The accident upon which the plaintiff’s suit is based occurred at approximately 4 o’clock P.M. on November 1, 1956 during daylight hours and on a clear dry day. Prior to and at the time of the accident, the plaintiff was riding on the front seat of a Mercury automobile driven by her husband, John C. McLehaney and insured by the defendant Great American Indemnity Company. Also riding in that vehicle at the time of the accident was Mrs. W. B. Singletary, who was seated on the front seat next to the right front door. At the time of the trial, Mrs. Singletary was ill and unable to testify. Prior to, and at the time of the accident, the McLehaney vehicle was being driven in a southerly direction on Richland Ave. which is intercepted by Broussard in a residential section of the City of Baton Rouge. The McLehaneys and Mrs. Singletary were en route to a housewarming party at the new Methodist Church parsonage.

The other vehicle involved in the accident was occupied only by its driver, Edward L. Berdon, who was traveling east on Broussard Street in his Plymouth automobile which was insured on the day of the accident by State Farm Mutual Automobile Insurance Company.

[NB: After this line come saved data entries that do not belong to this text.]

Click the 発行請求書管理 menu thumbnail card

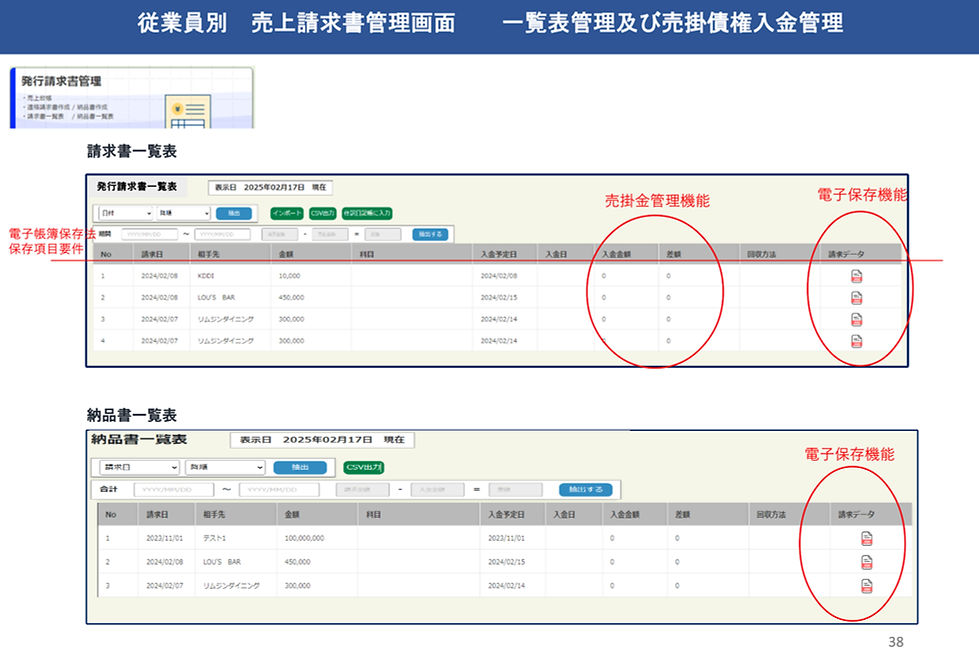click(132, 98)
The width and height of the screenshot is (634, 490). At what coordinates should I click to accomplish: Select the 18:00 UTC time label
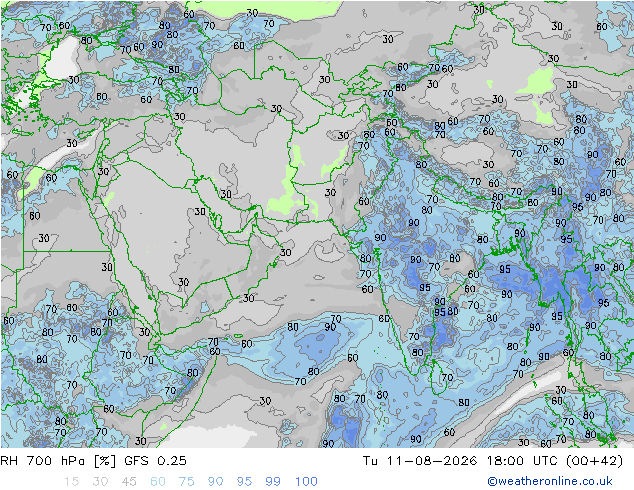[x=522, y=460]
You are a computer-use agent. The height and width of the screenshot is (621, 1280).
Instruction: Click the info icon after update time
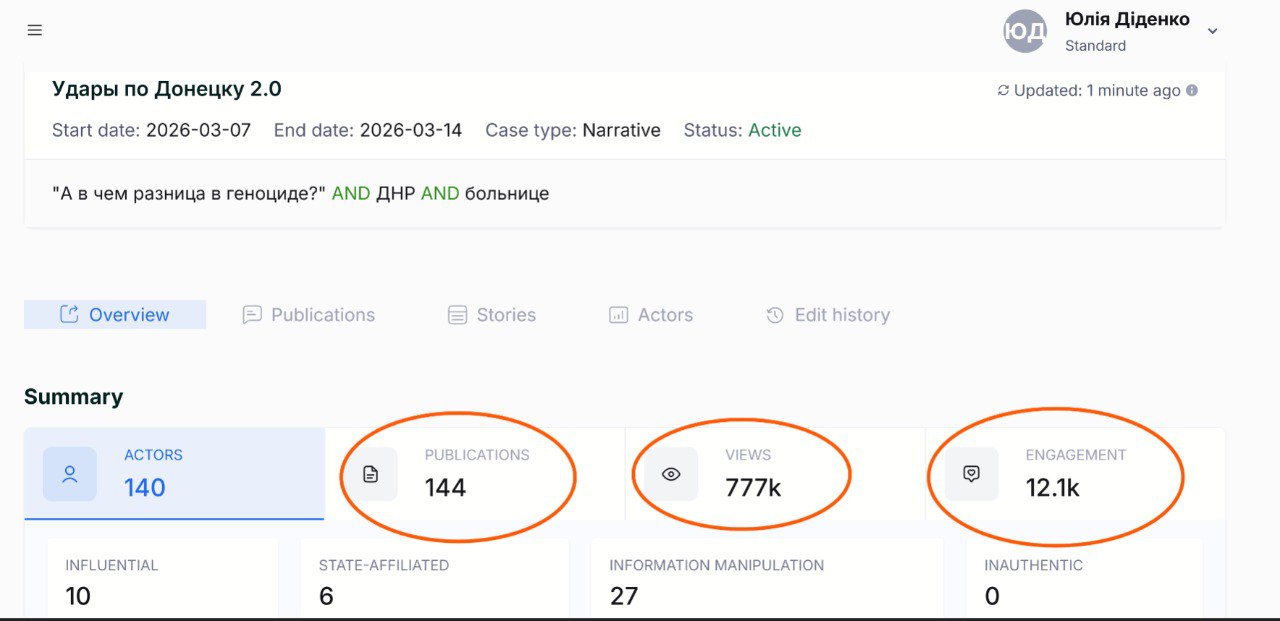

At the intersection Broussard is the right of way street, there being stop signs on Richland requiring vehicles traveling on Richland to stop and yield the right of way to traffic on Broussard Street. The speed *71limit was 30 miles per hour. Broussard is a heavily traveled street, being one of the main traffic arteries for east-west traffic in the southern part of Baton Rouge. Rich-land is a much less used street serving only local or neighborhood traffic.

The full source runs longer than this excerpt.